Copy that sells doesn’t sell broadly.
Copy that sells speaks in real words to a real audience made of real people. That audience may be large or that audience may be small, but it is never made of everyone.
To write copy that sells, you start with the ideal prospect.
I’m not talking about starting with personas. Those are all fine and good, but they’re a cardboard cutout of the real person holding the real credit card. Too often, a persona is simply demographics strung together and topped off with a stock photo. What’s wrong with that? Well it’s not terrible, but it’s just a sliver of what really matters.
As the folks at The Rewired Group teach, you don’t buy the Wall Street Journal because you’re 55, you’re male, you’ve got 2 kids and you bring in between $125 – $250K a year. That may all be true of the average WSJ reader, but it’s not compelling. Something motivates you to buy the Wall Street Journal – and that’s what we need to know to start writing copy that sells the Wall Street Journal. (In fact, to sell the Wall Street Journal, copywriters have done anything but worry about demographics, as this famous WSJ sales letter demonstrates.)

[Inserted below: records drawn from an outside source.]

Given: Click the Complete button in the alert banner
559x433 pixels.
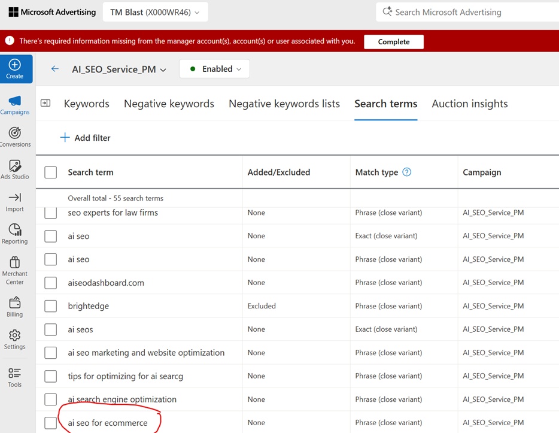Looking at the screenshot, I should click(x=393, y=42).
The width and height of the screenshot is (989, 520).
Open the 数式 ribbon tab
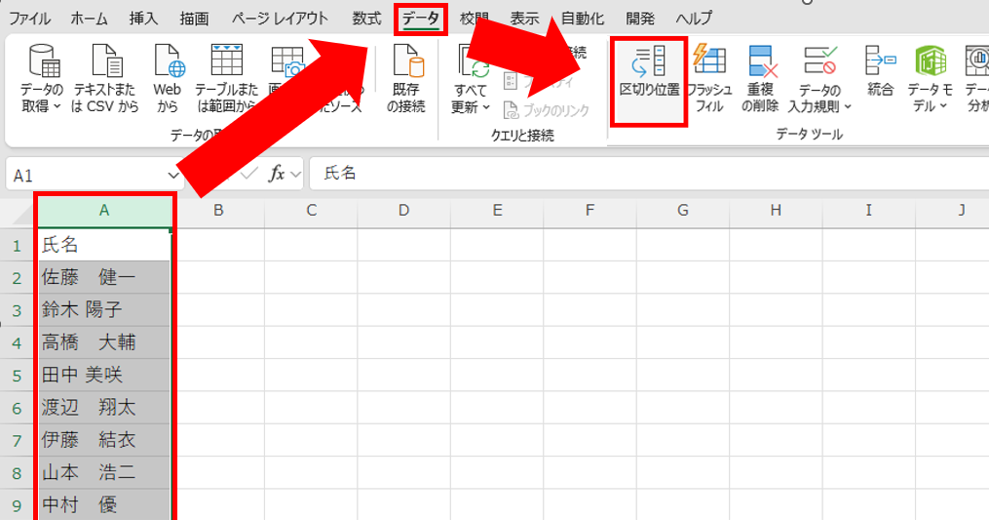[x=366, y=19]
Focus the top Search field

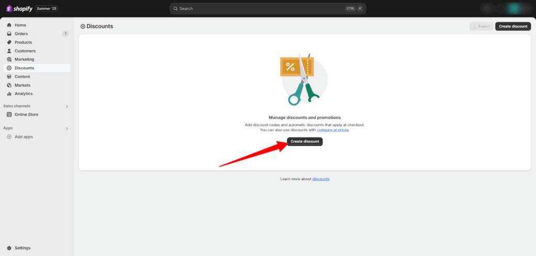tap(262, 9)
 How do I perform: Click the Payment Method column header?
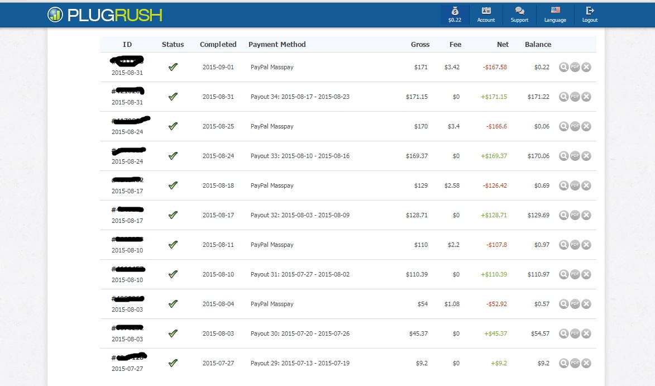tap(277, 45)
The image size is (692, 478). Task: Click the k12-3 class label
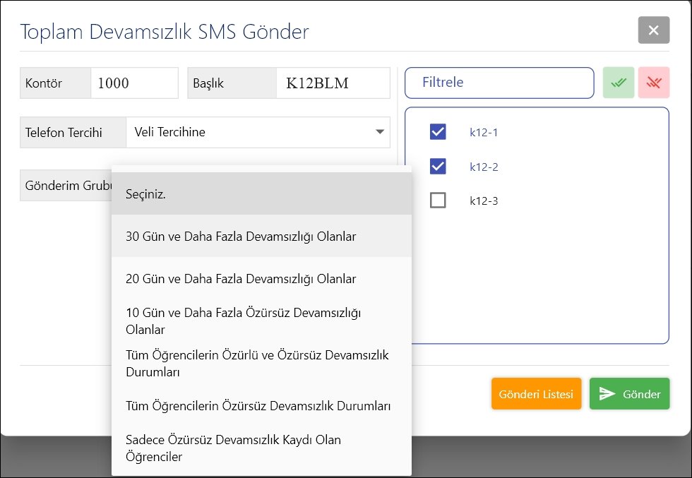pyautogui.click(x=484, y=201)
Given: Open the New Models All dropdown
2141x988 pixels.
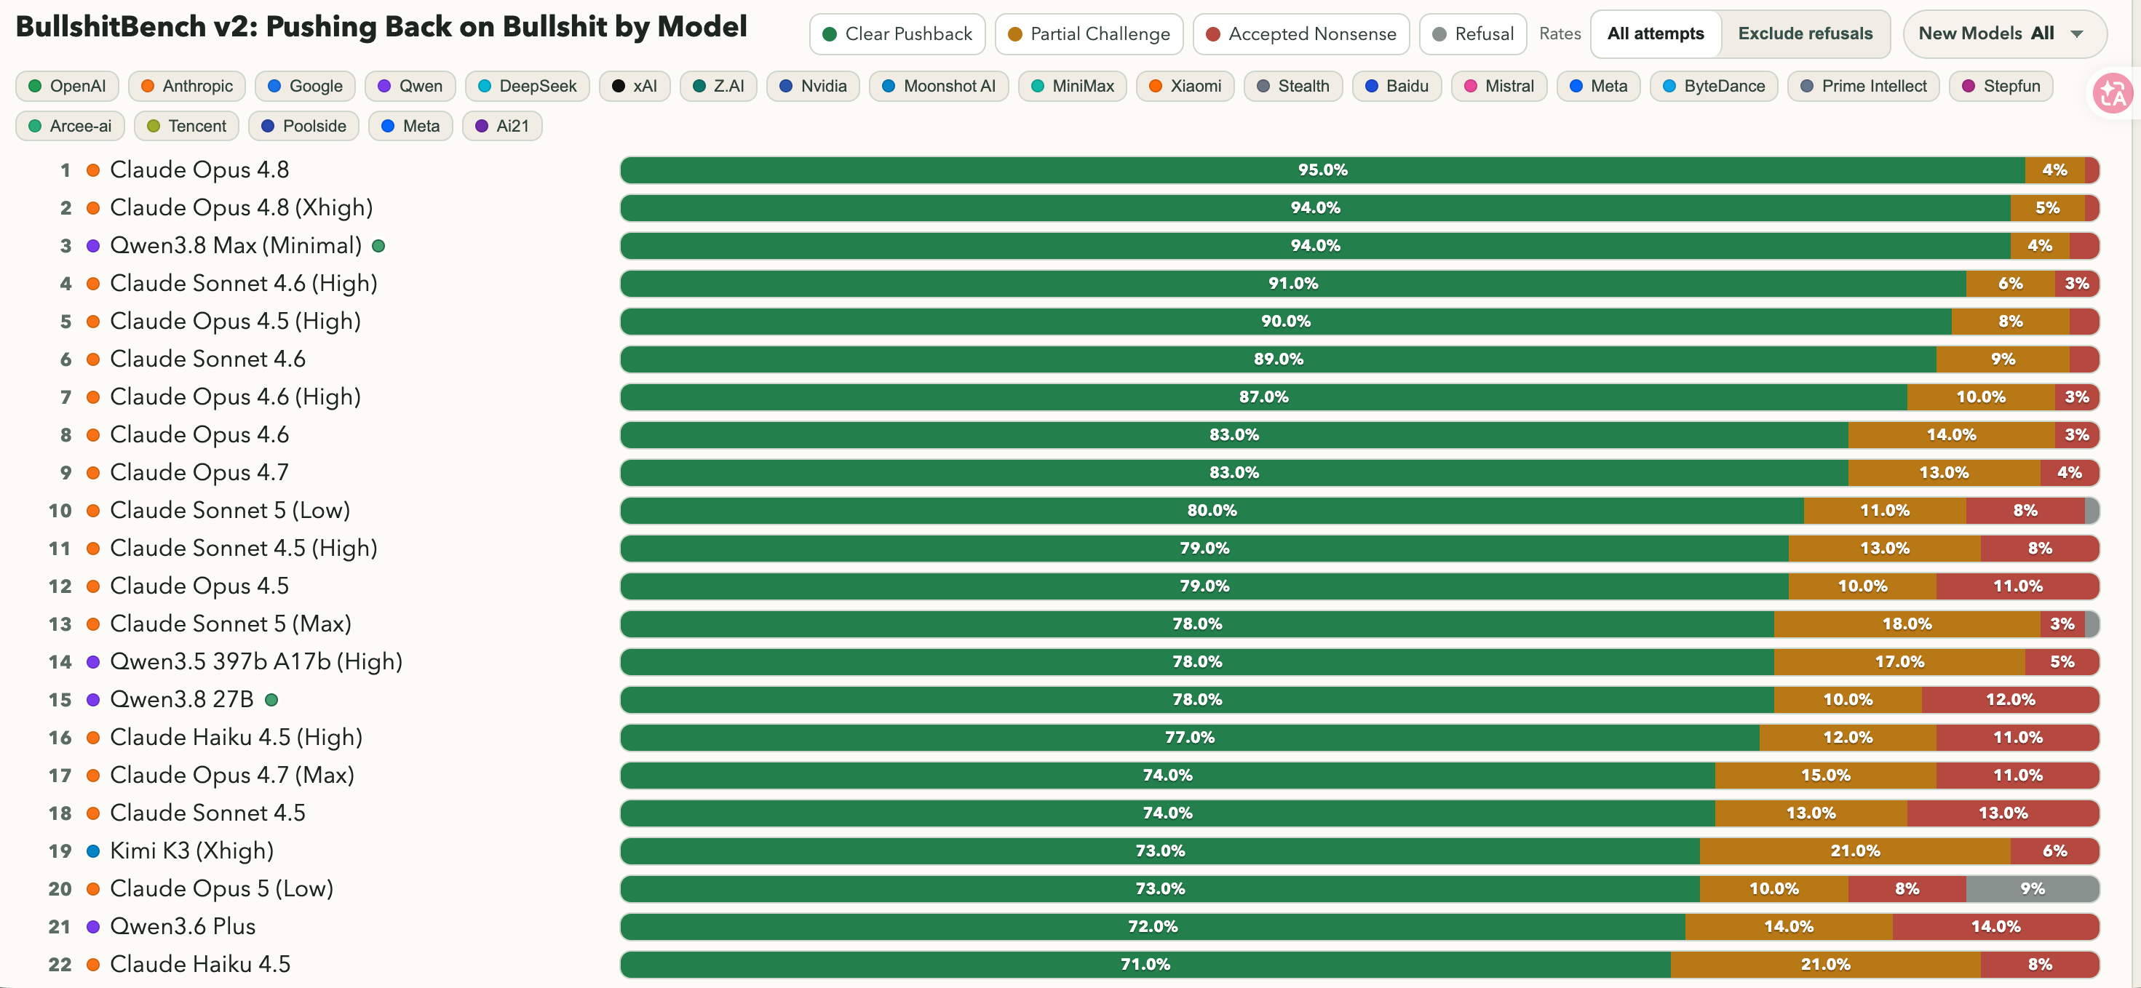Looking at the screenshot, I should coord(2005,34).
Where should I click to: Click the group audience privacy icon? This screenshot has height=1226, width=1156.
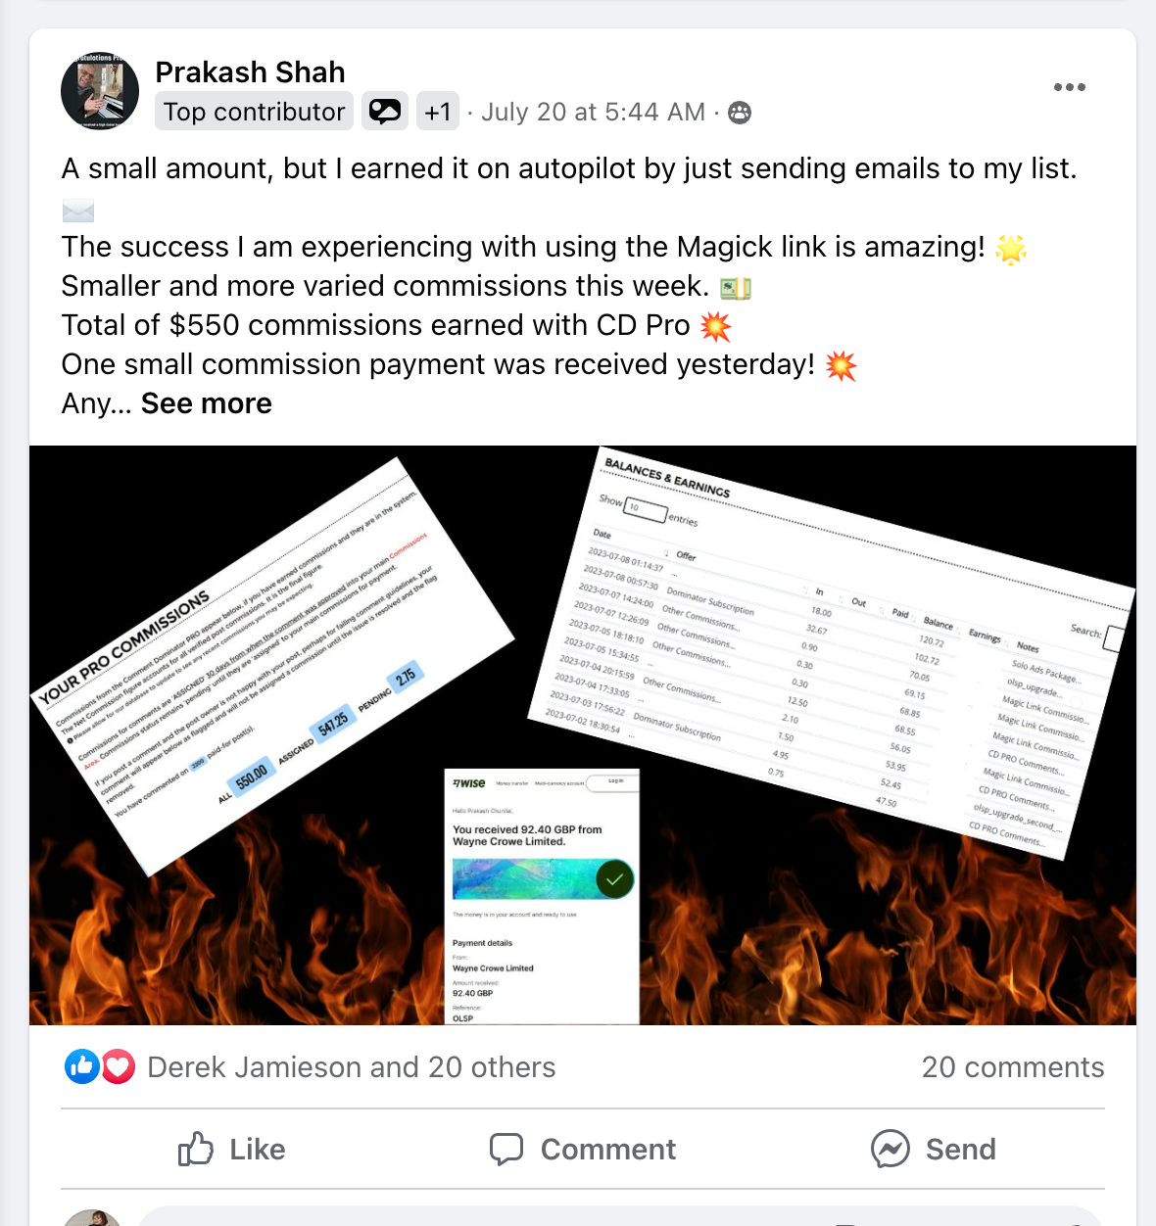click(741, 113)
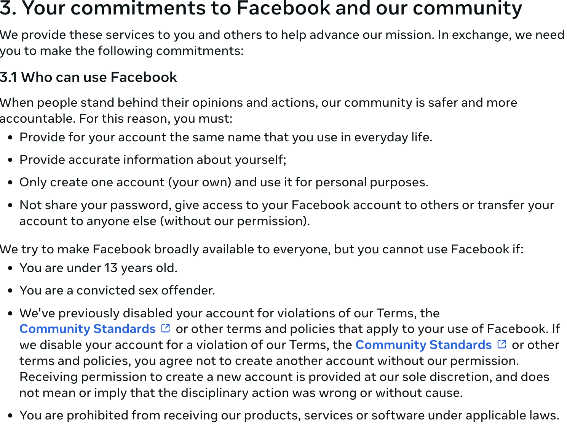Viewport: 567px width, 432px height.
Task: Click external-link icon after first Community Standards
Action: [166, 328]
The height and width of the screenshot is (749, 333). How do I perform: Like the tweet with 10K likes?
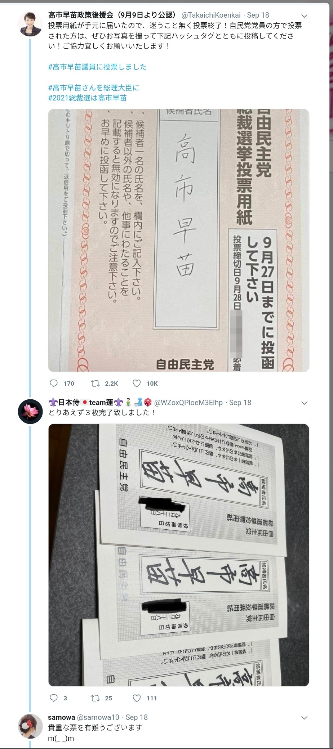click(x=137, y=384)
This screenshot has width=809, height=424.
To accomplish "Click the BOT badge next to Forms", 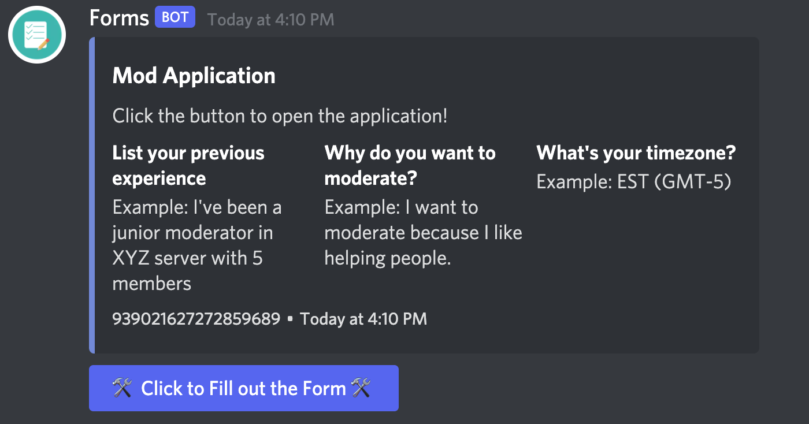I will coord(175,17).

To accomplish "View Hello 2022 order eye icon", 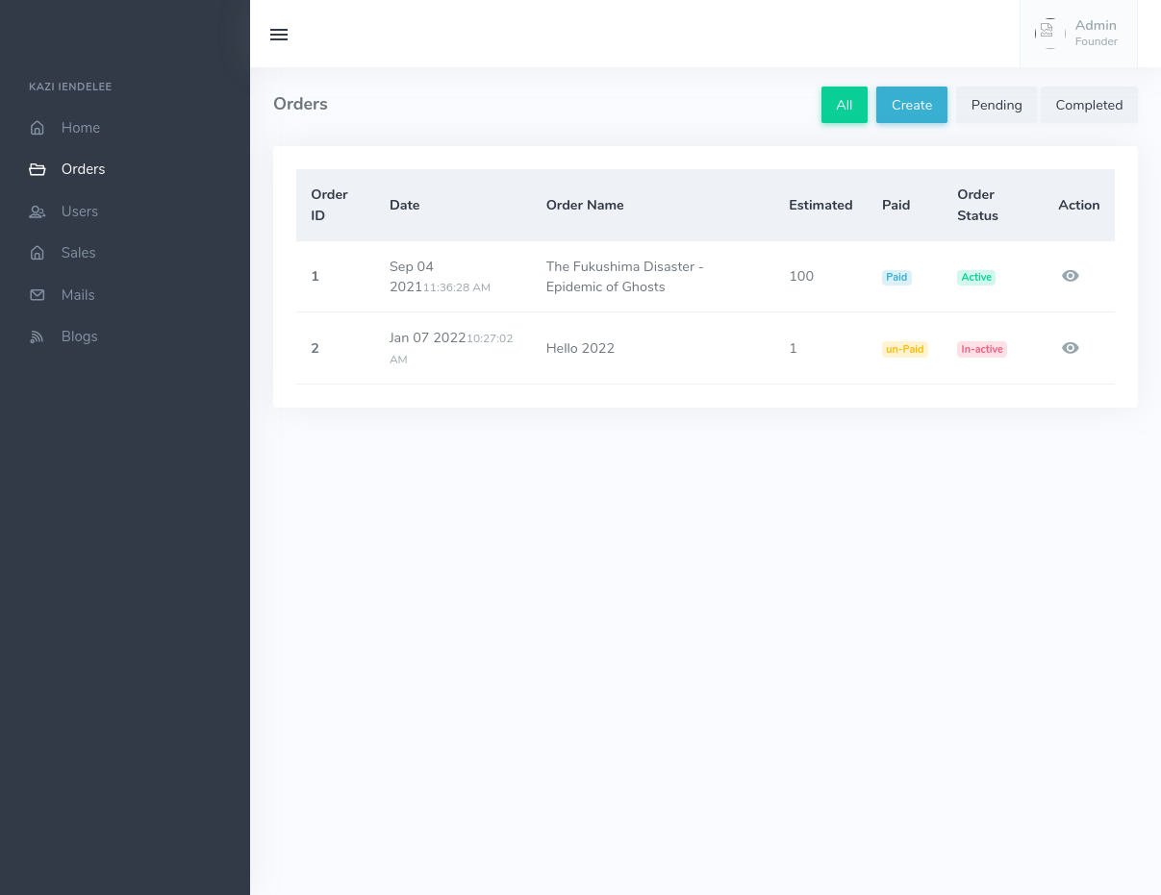I will pos(1070,348).
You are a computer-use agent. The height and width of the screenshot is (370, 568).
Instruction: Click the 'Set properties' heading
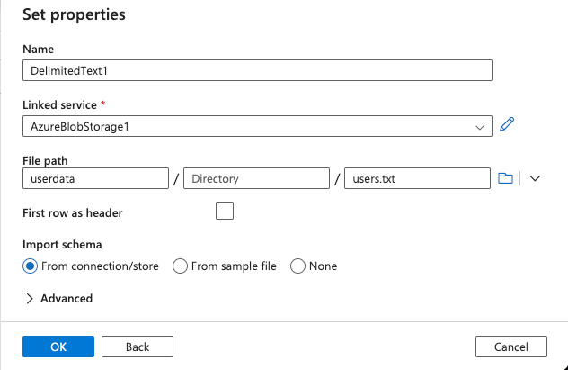pos(74,15)
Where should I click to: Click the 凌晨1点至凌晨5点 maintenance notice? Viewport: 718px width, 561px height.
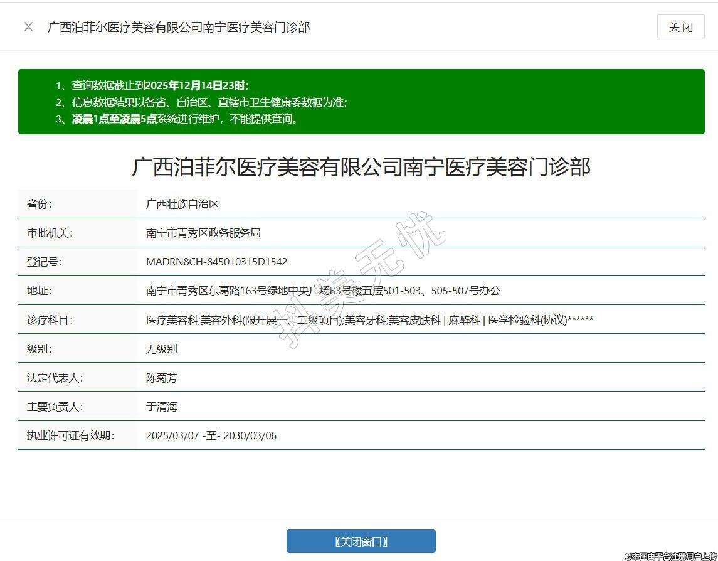coord(184,119)
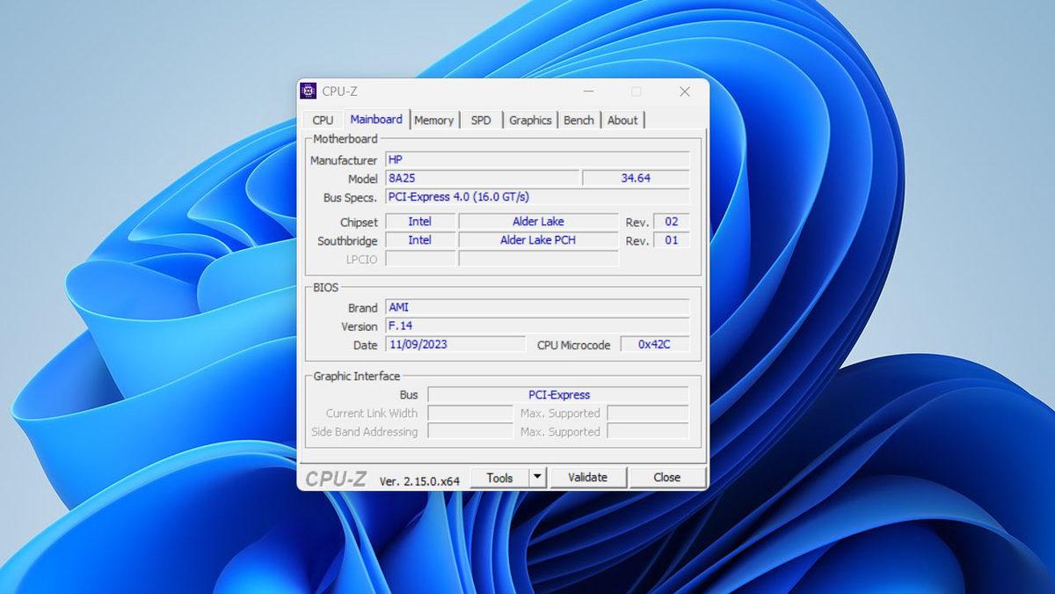Select the Model field showing 8A25
This screenshot has width=1055, height=594.
point(482,179)
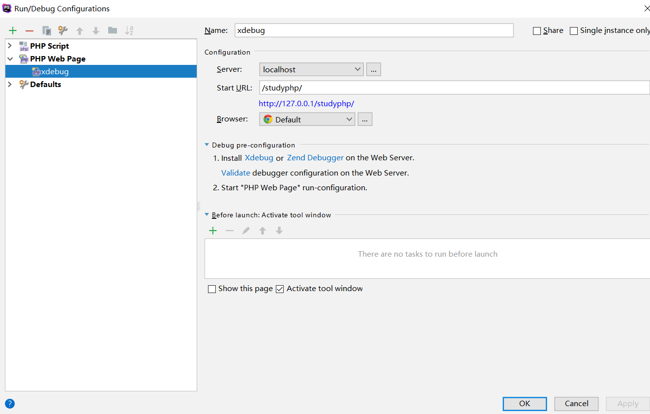
Task: Sort configurations alphabetically
Action: pyautogui.click(x=129, y=30)
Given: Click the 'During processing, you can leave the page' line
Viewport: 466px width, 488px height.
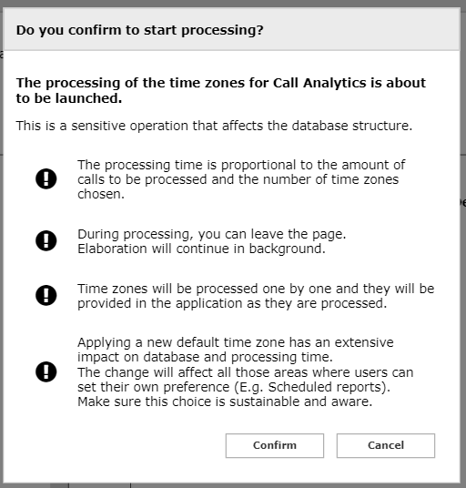Looking at the screenshot, I should (211, 234).
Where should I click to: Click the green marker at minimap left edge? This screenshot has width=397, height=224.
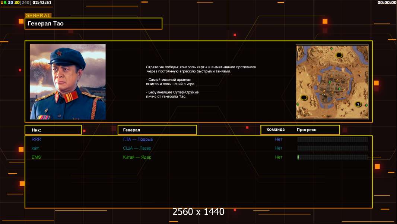click(x=298, y=104)
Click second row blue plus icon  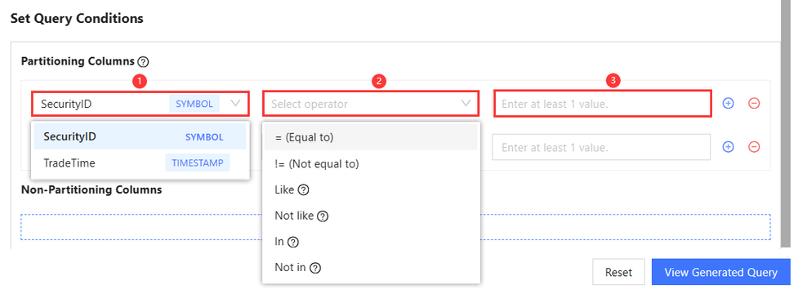point(729,147)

To write copy that sells, we need to start with a deep understanding of our prospect. So this is how I approach conversion copywriting:
- I begin by trying to understand the stage of awareness of the prospect visiting the page in question or reading the email in question.
- Then I dig into learning about them, about their motivations and anxieties, about the business, and about the product or service. This is the research and discovery phase of conversion copywriting.
- I then synthesize what I’ve learned into a messaging hierarchy.
- Which leads to a wireframe (for web pages) or a “spit draft” (for emails, long copy, etc).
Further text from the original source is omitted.